Но сделать этого не успел, потому что увидел Давида Леонтьевича.
Старик был раздет, расхлюстан, растоптан, разорен, из всего его добра осталась почему-то бобровая шапка — а вот вместо мехового пальто был рваный ватник.
Но старик склонился к содрогающейся от истеричных рыданий женщине в сером платке и в сером платье и, протягивая ей алюминиевую кружку, уговаривал:
— Пейте-пейте, это самое верное дело.
— Давид Леонтьевич! — крикнул Андрей, кидаясь к старику. — Ну что же вы! Поезд сейчас уйдет.
— Поезд? Какой поезд? Ах, конечно же! Но кто меня пустит? Они у меня все отобрали. Я теперь человек без документов и даже не имею фамилии… Ну как я вам докажу, что у меня есть фамилия?
— Прошу вас, успокойтесь!
— Но это же бандиты, как у батьки Махно. Я так им и сказал.
— Давид Леонтьевич!
— Слышу, слышу! Но я остаюсь и буду с ними спорить. Это не люди, а гайдамаки!
Женщина пила из кружки, и ее зубы громко стучали о край.

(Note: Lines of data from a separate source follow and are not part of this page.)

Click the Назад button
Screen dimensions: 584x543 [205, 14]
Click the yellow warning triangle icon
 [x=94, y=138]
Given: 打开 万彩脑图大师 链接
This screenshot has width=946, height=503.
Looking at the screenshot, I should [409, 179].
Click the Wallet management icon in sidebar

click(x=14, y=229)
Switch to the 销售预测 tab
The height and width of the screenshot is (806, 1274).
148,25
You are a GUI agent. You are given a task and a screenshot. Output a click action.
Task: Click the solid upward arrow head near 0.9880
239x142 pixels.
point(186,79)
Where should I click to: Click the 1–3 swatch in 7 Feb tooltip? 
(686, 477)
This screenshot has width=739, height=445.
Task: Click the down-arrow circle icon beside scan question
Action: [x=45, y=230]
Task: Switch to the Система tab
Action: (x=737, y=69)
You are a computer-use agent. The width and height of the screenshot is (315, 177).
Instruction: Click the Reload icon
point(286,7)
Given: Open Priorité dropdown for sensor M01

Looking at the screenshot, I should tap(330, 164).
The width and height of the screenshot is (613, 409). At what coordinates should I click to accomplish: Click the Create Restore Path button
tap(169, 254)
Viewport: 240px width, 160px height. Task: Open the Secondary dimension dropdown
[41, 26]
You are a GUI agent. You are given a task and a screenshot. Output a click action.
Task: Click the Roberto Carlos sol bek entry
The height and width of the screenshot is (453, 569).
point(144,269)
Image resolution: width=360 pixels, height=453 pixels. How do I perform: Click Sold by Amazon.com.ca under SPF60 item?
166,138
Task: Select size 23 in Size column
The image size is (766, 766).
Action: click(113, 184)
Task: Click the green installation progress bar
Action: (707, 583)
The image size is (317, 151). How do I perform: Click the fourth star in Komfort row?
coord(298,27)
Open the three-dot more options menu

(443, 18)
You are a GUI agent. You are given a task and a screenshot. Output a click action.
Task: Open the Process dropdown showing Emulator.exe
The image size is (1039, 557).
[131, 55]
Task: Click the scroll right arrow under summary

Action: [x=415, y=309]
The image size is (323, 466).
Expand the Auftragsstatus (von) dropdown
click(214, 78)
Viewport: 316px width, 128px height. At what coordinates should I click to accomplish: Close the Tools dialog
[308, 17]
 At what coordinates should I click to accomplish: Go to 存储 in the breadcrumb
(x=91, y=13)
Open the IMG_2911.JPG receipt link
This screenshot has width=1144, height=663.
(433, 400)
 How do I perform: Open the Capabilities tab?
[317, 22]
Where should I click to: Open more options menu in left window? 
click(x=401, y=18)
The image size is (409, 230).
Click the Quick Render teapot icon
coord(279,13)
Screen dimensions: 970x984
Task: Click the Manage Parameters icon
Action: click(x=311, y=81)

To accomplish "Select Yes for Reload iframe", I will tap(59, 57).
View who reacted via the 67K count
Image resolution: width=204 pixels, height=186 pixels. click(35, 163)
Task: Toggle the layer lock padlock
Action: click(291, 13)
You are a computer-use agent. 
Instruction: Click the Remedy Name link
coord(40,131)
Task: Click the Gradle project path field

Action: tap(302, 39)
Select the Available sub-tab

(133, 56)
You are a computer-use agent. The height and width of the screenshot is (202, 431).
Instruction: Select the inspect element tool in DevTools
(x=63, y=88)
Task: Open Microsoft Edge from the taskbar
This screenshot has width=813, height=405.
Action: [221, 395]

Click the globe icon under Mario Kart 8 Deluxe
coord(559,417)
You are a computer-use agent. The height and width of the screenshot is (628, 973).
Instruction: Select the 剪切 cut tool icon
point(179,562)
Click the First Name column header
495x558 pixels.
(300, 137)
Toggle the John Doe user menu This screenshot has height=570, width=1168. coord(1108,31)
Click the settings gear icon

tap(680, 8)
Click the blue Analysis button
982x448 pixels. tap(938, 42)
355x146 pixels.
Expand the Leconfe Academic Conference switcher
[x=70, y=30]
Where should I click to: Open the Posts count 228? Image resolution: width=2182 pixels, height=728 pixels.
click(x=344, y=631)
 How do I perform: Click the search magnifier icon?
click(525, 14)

Я никуда не поеду без этой панночки, — совсем другим, куда более решительным тоном заявил вдруг старик. — Они ее уже ограбили, они ее били, они ее живой не оставят. Я буду ее охранять.
— А вещи? — спросил Андрей.
— Они все увезли и сказали: хотите — приезжайте, догоняйте. Только потом пеняйте на себя.
Загудел поезд.
— Это наш! — сказал Андрей. — Бежим!
— А как же она?
— Все бежим, все! — Андрей потянул женщину за руку, и она поднялась. Андрей потянул ее. Женщина тупо сопротивлялась. Но к счастью, Давид Леонтьевич уже пришел в себя и помог.
Поезд уже двинулся, и за ним бежали множество людей, кто с чайниками, кто с мешками. И словно понимая, что нельзя же причинять горе стольким людям, поезд долго полз еле-еле. Уже Андрей с ограбленными попутчиками догнал вагон, и проводник, семеня по путям, помог подсадить старика и женщину и даже поторговаться с Андреем, сколько он с него сдерет за новую пассажирку, уже Лидочка впустила всех в купе, а поезд еще полз по привокзальным путям.
А потом вдруг припустил, весело взревев, словно радовался, что все беды остались позади.
В купе было холодно — холоднее, чем на улице, но это уже не было трагедией.
Во-первых, стало светло. Во-вторых, была еще теплая картошка.
В-третьих, проводник принес большой чайник с кипятком, а когда Андрей, просто так, за хорошее настроение, дал ему сотенную, то проводник отыскал целую кипу казенных солдатских одеял. Так что все обитатели купе использовали добычу по собственному усмотрению — кто закутался, кто накрылся, кто накинул одеяло как плащ.
У Андрея с Лидой беды не было — все обошлось. И вещи целы, и руки на месте, и Лидочка даже не кашляла.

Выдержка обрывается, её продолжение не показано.